WORK INSTRUCTION. Output everything in the listing exactly, with no line missing.

PROVIDED DATA.
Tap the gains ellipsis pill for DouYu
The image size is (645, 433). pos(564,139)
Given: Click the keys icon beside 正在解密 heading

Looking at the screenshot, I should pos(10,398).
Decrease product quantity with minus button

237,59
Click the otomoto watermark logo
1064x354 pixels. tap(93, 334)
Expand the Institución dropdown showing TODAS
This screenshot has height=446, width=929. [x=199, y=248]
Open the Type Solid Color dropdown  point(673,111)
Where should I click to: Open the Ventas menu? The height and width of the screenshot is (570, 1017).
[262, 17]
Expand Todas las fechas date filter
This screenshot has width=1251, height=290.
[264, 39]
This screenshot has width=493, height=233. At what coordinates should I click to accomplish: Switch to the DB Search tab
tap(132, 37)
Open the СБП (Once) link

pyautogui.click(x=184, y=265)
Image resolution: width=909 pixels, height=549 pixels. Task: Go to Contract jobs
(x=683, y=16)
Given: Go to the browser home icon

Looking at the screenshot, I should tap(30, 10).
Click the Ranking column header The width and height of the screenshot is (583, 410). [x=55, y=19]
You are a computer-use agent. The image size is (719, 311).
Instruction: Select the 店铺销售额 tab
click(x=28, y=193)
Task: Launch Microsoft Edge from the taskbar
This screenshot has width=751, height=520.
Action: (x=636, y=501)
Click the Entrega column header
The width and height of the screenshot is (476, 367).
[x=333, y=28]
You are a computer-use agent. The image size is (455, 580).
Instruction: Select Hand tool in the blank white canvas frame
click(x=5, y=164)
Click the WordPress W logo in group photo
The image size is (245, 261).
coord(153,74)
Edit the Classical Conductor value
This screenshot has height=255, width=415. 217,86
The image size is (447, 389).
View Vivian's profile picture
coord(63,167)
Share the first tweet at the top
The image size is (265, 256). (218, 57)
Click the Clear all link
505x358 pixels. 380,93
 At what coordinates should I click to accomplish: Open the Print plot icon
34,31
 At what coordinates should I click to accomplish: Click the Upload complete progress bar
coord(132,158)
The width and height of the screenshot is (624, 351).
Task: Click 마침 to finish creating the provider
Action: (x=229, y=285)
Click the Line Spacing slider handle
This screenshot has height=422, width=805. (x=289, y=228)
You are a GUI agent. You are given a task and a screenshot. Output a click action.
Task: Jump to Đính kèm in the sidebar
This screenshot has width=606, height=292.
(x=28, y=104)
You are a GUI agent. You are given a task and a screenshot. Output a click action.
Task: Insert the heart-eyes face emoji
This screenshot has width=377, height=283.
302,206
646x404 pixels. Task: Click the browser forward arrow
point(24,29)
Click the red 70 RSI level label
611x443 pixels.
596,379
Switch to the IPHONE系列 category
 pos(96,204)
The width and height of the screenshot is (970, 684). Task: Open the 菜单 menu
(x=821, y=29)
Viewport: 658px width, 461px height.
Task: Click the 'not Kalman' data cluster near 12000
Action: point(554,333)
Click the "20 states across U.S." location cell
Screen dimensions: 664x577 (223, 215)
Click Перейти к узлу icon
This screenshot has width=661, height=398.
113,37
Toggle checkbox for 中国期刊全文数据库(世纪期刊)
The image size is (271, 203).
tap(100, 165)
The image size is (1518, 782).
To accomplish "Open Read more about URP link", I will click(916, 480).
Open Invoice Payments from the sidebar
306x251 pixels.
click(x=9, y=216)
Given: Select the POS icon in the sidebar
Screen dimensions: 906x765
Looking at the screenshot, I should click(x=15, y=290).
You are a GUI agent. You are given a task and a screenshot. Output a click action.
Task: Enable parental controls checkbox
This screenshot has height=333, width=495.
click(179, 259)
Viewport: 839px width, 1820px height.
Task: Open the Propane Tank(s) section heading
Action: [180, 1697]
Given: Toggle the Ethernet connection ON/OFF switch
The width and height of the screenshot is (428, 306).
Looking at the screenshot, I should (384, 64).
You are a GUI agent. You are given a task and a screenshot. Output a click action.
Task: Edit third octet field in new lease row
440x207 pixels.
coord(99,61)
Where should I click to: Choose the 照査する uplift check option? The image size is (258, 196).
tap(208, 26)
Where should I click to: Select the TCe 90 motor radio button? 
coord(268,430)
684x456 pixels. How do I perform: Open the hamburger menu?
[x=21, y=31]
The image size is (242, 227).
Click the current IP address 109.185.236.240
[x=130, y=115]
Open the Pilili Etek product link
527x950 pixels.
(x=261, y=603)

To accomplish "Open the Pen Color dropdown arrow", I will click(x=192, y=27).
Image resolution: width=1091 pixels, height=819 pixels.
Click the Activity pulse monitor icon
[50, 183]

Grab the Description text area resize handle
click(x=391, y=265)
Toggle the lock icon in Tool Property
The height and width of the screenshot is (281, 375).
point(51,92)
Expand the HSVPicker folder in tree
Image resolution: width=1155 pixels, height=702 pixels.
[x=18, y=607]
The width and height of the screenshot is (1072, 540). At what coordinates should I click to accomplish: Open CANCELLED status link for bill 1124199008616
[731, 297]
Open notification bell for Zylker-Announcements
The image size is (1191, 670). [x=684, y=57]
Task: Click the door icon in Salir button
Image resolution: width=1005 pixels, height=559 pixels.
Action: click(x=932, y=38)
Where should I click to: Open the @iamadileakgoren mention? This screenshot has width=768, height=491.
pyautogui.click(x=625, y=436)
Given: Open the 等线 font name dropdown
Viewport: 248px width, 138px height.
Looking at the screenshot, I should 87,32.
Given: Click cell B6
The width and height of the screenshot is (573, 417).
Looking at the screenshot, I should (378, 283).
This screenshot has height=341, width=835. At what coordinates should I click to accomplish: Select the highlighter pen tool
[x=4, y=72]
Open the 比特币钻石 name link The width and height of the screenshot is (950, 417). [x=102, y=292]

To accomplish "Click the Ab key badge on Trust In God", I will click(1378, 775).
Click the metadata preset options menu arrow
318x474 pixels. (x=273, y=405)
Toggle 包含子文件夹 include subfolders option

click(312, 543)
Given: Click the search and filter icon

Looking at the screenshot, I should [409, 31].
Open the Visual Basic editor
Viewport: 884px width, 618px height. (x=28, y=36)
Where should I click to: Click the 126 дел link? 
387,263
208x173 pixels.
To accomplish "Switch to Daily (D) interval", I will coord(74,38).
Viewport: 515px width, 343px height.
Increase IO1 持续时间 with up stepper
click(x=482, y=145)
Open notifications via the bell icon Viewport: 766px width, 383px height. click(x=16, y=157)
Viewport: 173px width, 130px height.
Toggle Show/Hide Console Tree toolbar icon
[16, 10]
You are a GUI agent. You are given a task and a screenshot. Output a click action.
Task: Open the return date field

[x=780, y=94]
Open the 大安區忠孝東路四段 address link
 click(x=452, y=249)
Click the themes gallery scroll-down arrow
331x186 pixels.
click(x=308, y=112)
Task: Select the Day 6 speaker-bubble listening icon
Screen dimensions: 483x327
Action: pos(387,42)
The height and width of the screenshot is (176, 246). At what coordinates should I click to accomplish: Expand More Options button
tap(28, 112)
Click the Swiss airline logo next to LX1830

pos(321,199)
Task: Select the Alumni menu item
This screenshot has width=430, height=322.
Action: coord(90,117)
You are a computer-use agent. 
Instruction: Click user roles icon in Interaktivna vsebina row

EXERCISE RESPONSE.
Tap the gains ellipsis pill for DouYu
The image size is (645, 433). pos(564,139)
Given: Click the keys icon beside 正在解密 heading

Looking at the screenshot, I should pos(10,398).
Decrease product quantity with minus button

237,59
Click the otomoto watermark logo
1064x354 pixels. tap(93, 334)
Expand the Institución dropdown showing TODAS
This screenshot has height=446, width=929. [x=199, y=248]
Open the Type Solid Color dropdown  point(673,111)
Where should I click to: Open the Ventas menu? The height and width of the screenshot is (570, 1017).
[262, 17]
Expand Todas las fechas date filter
This screenshot has width=1251, height=290.
[264, 39]
This screenshot has width=493, height=233. At what coordinates should I click to accomplish: Switch to the DB Search tab
tap(132, 37)
Open the СБП (Once) link

pyautogui.click(x=184, y=265)
Image resolution: width=909 pixels, height=549 pixels. Task: Go to Contract jobs
(x=683, y=16)
Given: Go to the browser home icon

Looking at the screenshot, I should tap(30, 10).
Click the Ranking column header The width and height of the screenshot is (583, 410). [x=55, y=19]
You are a computer-use agent. The image size is (719, 311).
Instruction: Select the 店铺销售额 tab
click(x=28, y=193)
Task: Launch Microsoft Edge from the taskbar
This screenshot has width=751, height=520.
Action: (x=636, y=501)
Click the Entrega column header
The width and height of the screenshot is (476, 367).
[x=333, y=28]
You are a computer-use agent. The image size is (455, 580).
Instruction: Select Hand tool in the blank white canvas frame
click(x=5, y=164)
Click the WordPress W logo in group photo
The image size is (245, 261).
coord(153,74)
Edit the Classical Conductor value
This screenshot has height=255, width=415. 217,86
The image size is (447, 389).
View Vivian's profile picture
coord(63,167)
Share the first tweet at the top
The image size is (265, 256). (218, 57)
Click the Clear all link
505x358 pixels. 380,93
 At what coordinates should I click to accomplish: Open the Print plot icon
34,31
 At what coordinates should I click to accomplish: Click the Upload complete progress bar
coord(132,158)
The width and height of the screenshot is (624, 351).
Task: Click 마침 to finish creating the provider
Action: (x=229, y=285)
Click the Line Spacing slider handle
This screenshot has height=422, width=805. (x=289, y=228)
You are a GUI agent. You are given a task and a screenshot. Output a click action.
Task: Jump to Đính kèm in the sidebar
This screenshot has width=606, height=292.
(x=28, y=104)
You are a GUI agent. You are given a task and a screenshot. Output a click action.
Task: Insert the heart-eyes face emoji
This screenshot has width=377, height=283.
302,206
646x404 pixels. Task: Click the browser forward arrow
point(24,29)
Click the red 70 RSI level label
611x443 pixels.
596,379
Switch to the IPHONE系列 category
 pos(96,204)
The width and height of the screenshot is (970, 684). Task: Open the 菜单 menu
(x=821, y=29)
Viewport: 658px width, 461px height.
Task: Click the 'not Kalman' data cluster near 12000
Action: point(554,333)
Click the "20 states across U.S." location cell
Screen dimensions: 664x577 (223, 215)
Click Перейти к узлу icon
This screenshot has width=661, height=398.
113,37
Toggle checkbox for 中国期刊全文数据库(世纪期刊)
The image size is (271, 203).
tap(100, 165)
The image size is (1518, 782).
To accomplish "Open Read more about URP link", I will click(916, 480).
Open Invoice Payments from the sidebar
306x251 pixels.
click(x=9, y=216)
Given: Select the POS icon in the sidebar
Screen dimensions: 906x765
Looking at the screenshot, I should click(x=15, y=290).
You are a GUI agent. You are given a task and a screenshot. Output a click action.
Task: Enable parental controls checkbox
This screenshot has height=333, width=495.
click(179, 259)
Viewport: 839px width, 1820px height.
Task: Open the Propane Tank(s) section heading
Action: [180, 1697]
Given: Toggle the Ethernet connection ON/OFF switch
The width and height of the screenshot is (428, 306).
Looking at the screenshot, I should (384, 64).
You are a GUI agent. You are given a task and a screenshot. Output a click action.
Task: Edit third octet field in new lease row
440x207 pixels.
coord(99,61)
Where should I click to: Choose the 照査する uplift check option? The image size is (258, 196).
tap(208, 26)
Where should I click to: Select the TCe 90 motor radio button? 
coord(268,430)
684x456 pixels. How do I perform: Open the hamburger menu?
[x=21, y=31]
The image size is (242, 227).
Click the current IP address 109.185.236.240
[x=130, y=115]
Open the Pilili Etek product link
527x950 pixels.
(x=261, y=603)

To accomplish "Open the Pen Color dropdown arrow", I will click(x=192, y=27).
Image resolution: width=1091 pixels, height=819 pixels.
Click the Activity pulse monitor icon
[50, 183]

Grab the Description text area resize handle
click(x=391, y=265)
Toggle the lock icon in Tool Property
The height and width of the screenshot is (281, 375).
point(51,92)
Expand the HSVPicker folder in tree
Image resolution: width=1155 pixels, height=702 pixels.
[x=18, y=607]
The width and height of the screenshot is (1072, 540). At what coordinates should I click to accomplish: Open CANCELLED status link for bill 1124199008616
[731, 297]
Open notification bell for Zylker-Announcements
The image size is (1191, 670). [x=684, y=57]
Task: Click the door icon in Salir button
Image resolution: width=1005 pixels, height=559 pixels.
Action: click(x=932, y=38)
Where should I click to: Open the @iamadileakgoren mention? This screenshot has width=768, height=491.
pyautogui.click(x=625, y=436)
Given: Open the 等线 font name dropdown
Viewport: 248px width, 138px height.
Looking at the screenshot, I should 87,32.
Given: Click cell B6
The width and height of the screenshot is (573, 417).
Looking at the screenshot, I should (378, 283).
This screenshot has height=341, width=835. At what coordinates should I click to accomplish: Select the highlighter pen tool
[x=4, y=72]
Open the 比特币钻石 name link The width and height of the screenshot is (950, 417). [x=102, y=292]

To accomplish "Click the Ab key badge on Trust In God", I will click(1378, 775).
Click the metadata preset options menu arrow
318x474 pixels. (x=273, y=405)
Toggle 包含子文件夹 include subfolders option

click(312, 543)
Given: Click the search and filter icon

Looking at the screenshot, I should [409, 31].
Open the Visual Basic editor
Viewport: 884px width, 618px height. (x=28, y=36)
Where should I click to: Click the 126 дел link? 
387,263
208x173 pixels.
To accomplish "Switch to Daily (D) interval", I will coord(74,38).
Viewport: 515px width, 343px height.
Increase IO1 持续时间 with up stepper
click(x=482, y=145)
Open notifications via the bell icon Viewport: 766px width, 383px height. click(x=16, y=157)
Viewport: 173px width, 130px height.
Toggle Show/Hide Console Tree toolbar icon
[16, 10]
You are a GUI agent. You are given a task and a screenshot. Output a click action.
Task: Open the return date field

[x=780, y=94]
Open the 大安區忠孝東路四段 address link
 click(x=452, y=249)
Click the themes gallery scroll-down arrow
331x186 pixels.
click(x=308, y=112)
Task: Select the Day 6 speaker-bubble listening icon
Screen dimensions: 483x327
Action: pos(387,42)
The height and width of the screenshot is (176, 246). At what coordinates should I click to accomplish: Expand More Options button
tap(28, 112)
Click the Swiss airline logo next to LX1830

pos(321,199)
Task: Select the Alumni menu item
This screenshot has width=430, height=322.
Action: coord(90,117)
You are a computer-use agent. 
Instruction: Click user roles icon in Interaktivna vsebina row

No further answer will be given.